Source data:
>>
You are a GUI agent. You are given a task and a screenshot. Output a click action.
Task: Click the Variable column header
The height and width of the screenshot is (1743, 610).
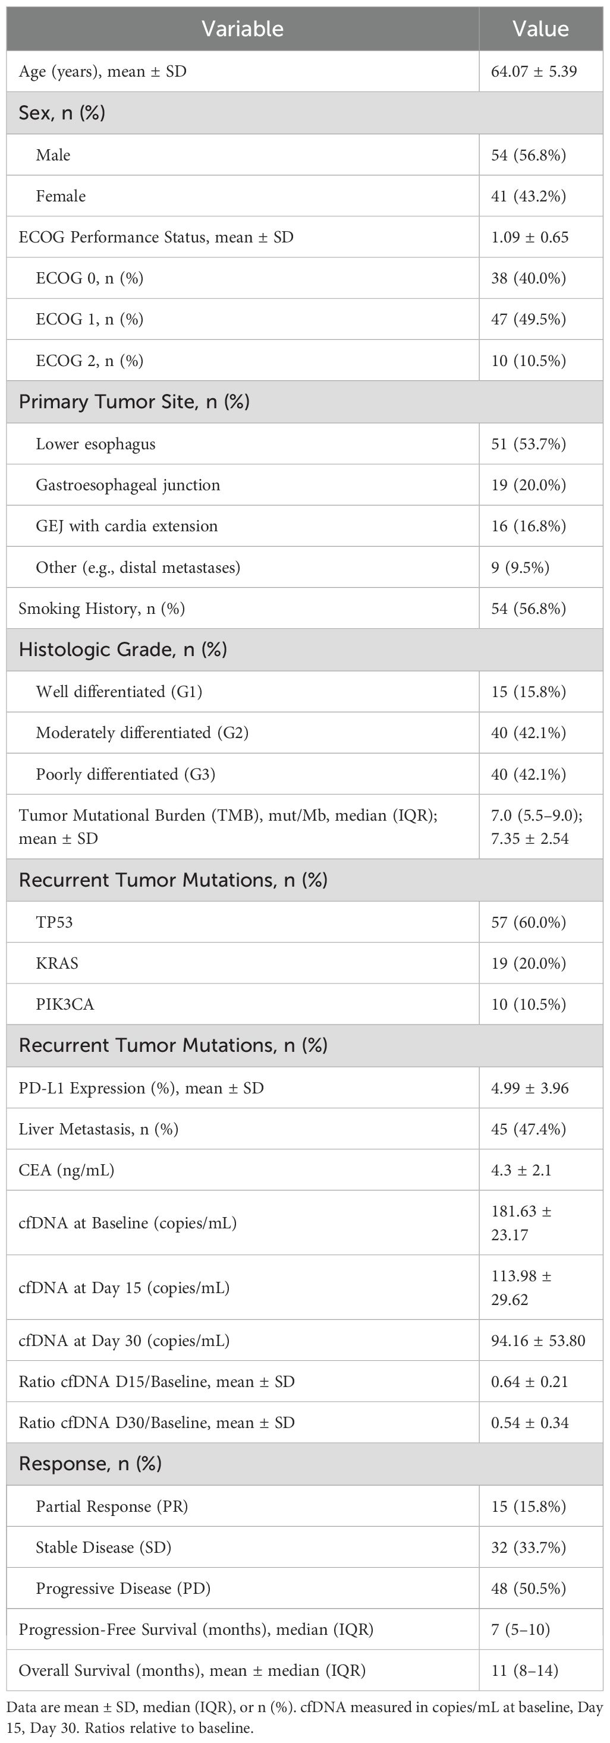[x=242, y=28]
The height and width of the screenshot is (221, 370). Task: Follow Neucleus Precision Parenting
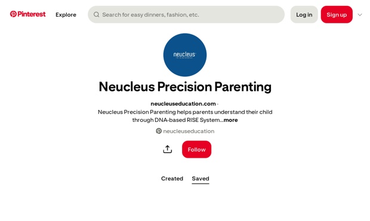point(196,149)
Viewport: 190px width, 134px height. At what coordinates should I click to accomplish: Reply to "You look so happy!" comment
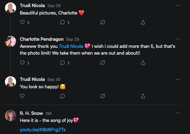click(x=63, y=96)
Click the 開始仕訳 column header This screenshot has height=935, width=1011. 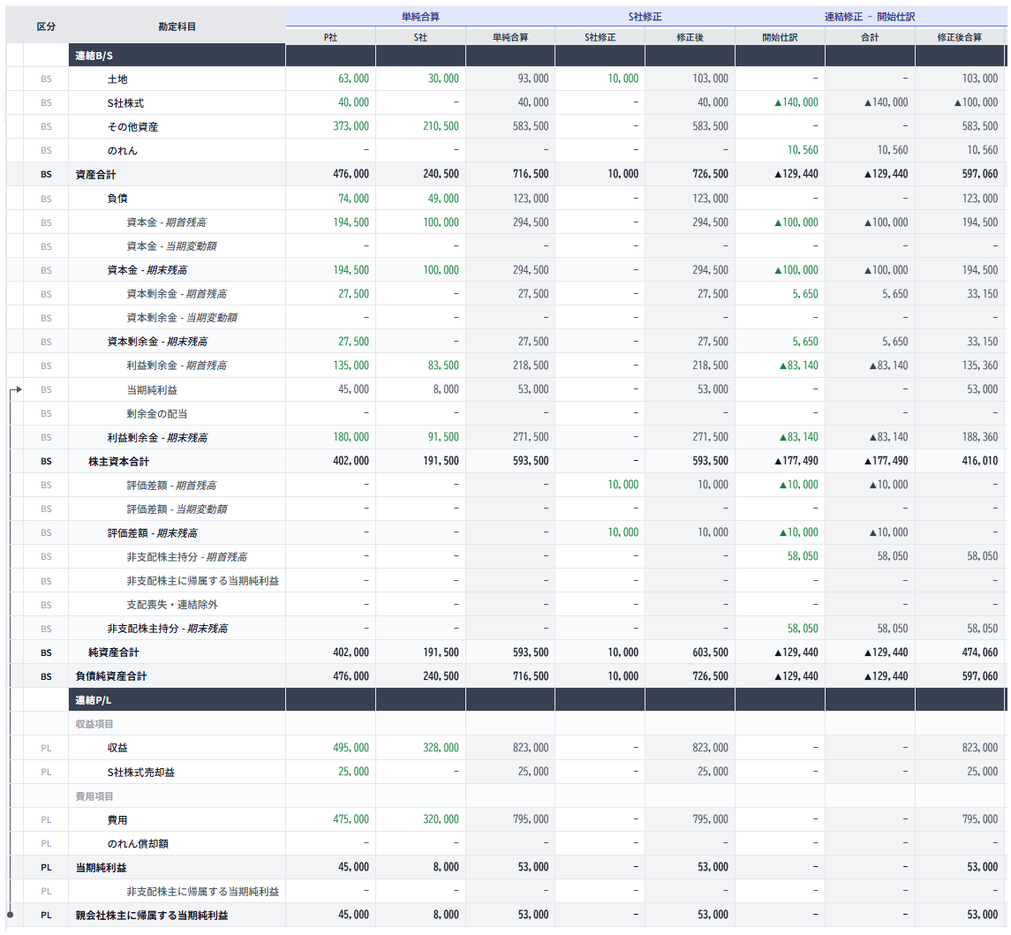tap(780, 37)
<<
>>
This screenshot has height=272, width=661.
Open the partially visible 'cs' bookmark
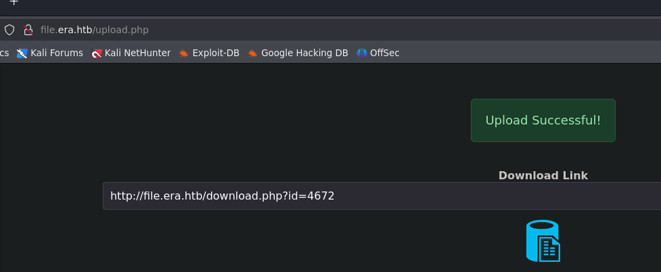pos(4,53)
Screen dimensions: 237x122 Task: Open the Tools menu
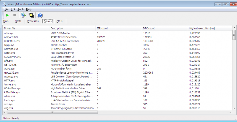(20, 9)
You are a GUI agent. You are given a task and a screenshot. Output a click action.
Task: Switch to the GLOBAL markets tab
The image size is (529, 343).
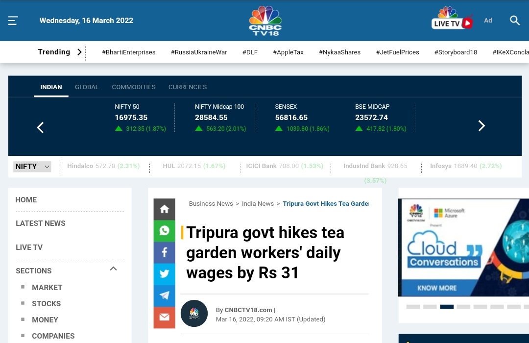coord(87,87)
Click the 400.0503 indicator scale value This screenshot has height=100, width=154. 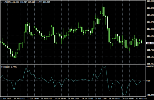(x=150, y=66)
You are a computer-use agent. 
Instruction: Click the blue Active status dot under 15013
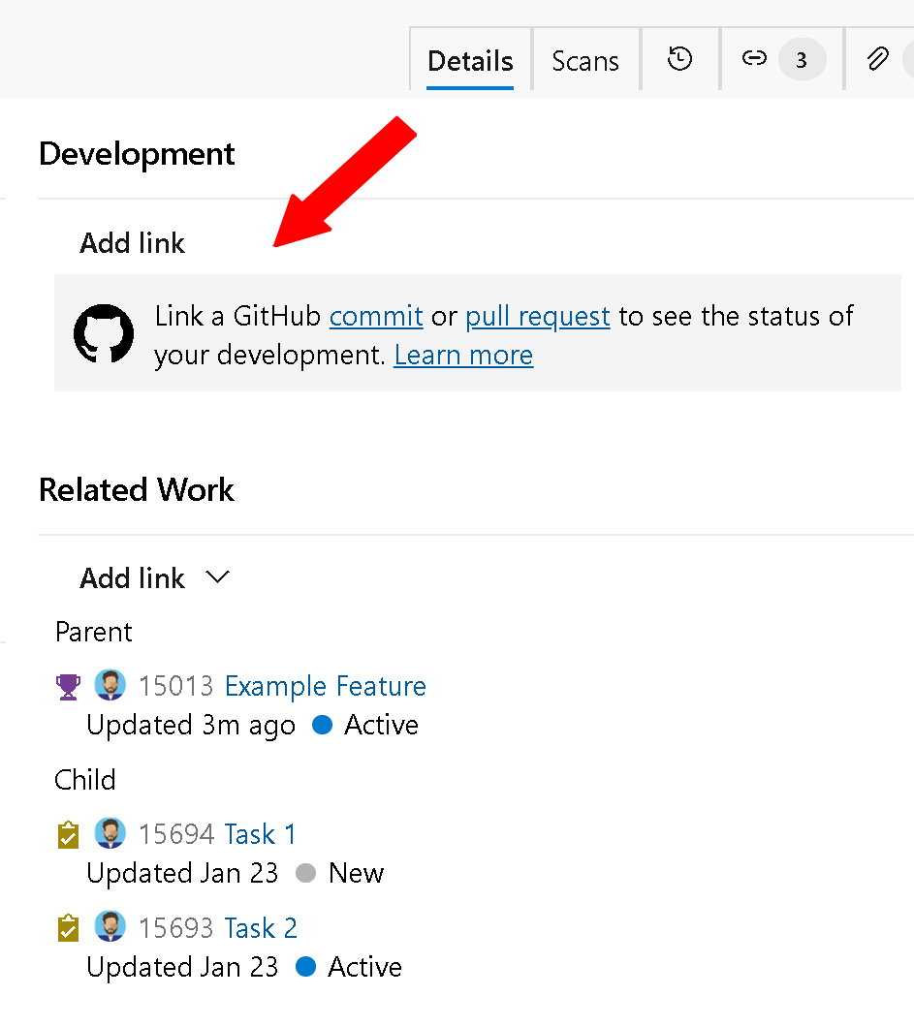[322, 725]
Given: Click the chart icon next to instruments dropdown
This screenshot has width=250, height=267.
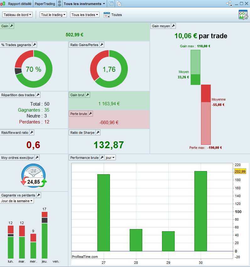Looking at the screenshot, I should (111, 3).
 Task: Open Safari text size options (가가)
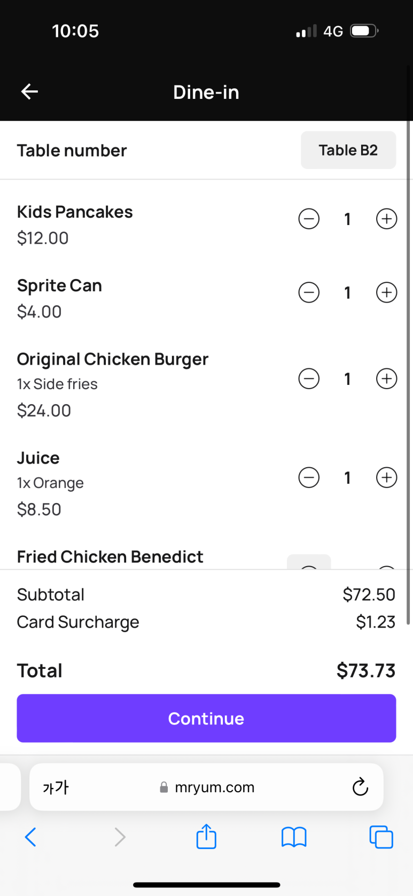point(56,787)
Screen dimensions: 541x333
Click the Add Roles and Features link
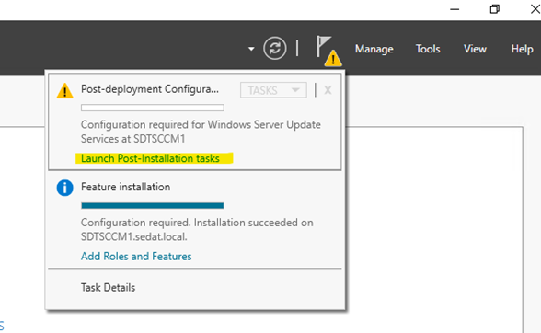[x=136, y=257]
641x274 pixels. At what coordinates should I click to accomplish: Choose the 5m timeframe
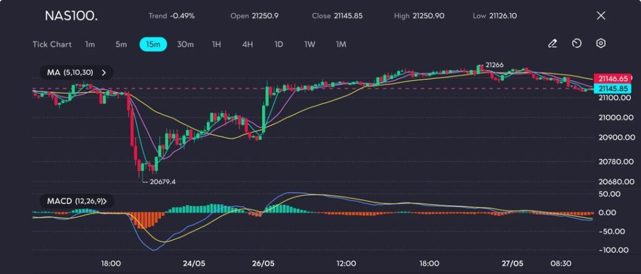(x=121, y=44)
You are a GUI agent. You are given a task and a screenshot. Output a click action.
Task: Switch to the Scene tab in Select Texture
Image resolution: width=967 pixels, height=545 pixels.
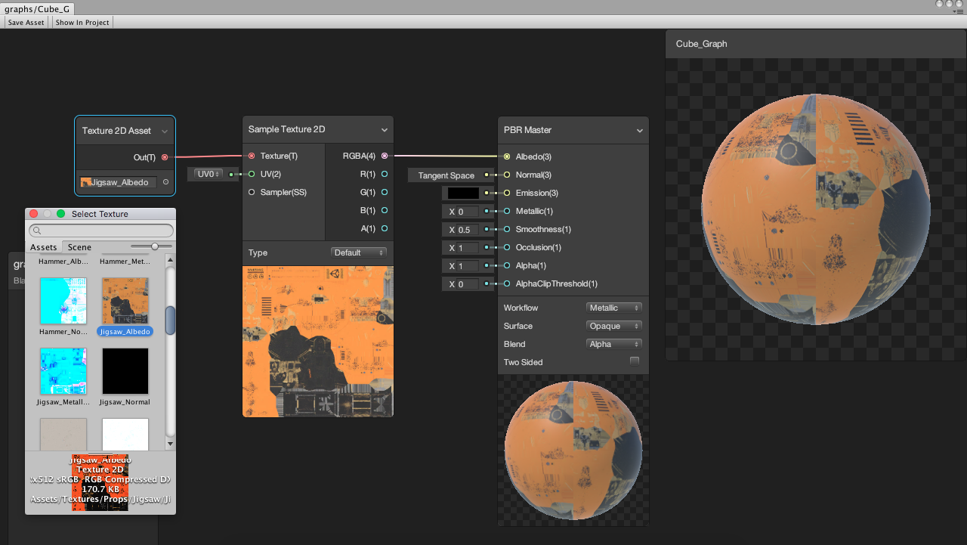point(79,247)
<<
Work required:
Leave out every picture, and copy exactly the lines above starting at the one holding "Screen dimensions: 541x333" and ending at the one holding "Task: Switch to the Scene", no more and no less.

Task response:
Screen dimensions: 541x333
Click the Add Roles and Features link
[x=136, y=257]
641x274 pixels. At what coordinates should I click to accomplish: Choose the 5m timeframe
(x=121, y=44)
You are a GUI agent. You are given a task and a screenshot. Output a click action.
Task: Switch to the Scene tab in Select Texture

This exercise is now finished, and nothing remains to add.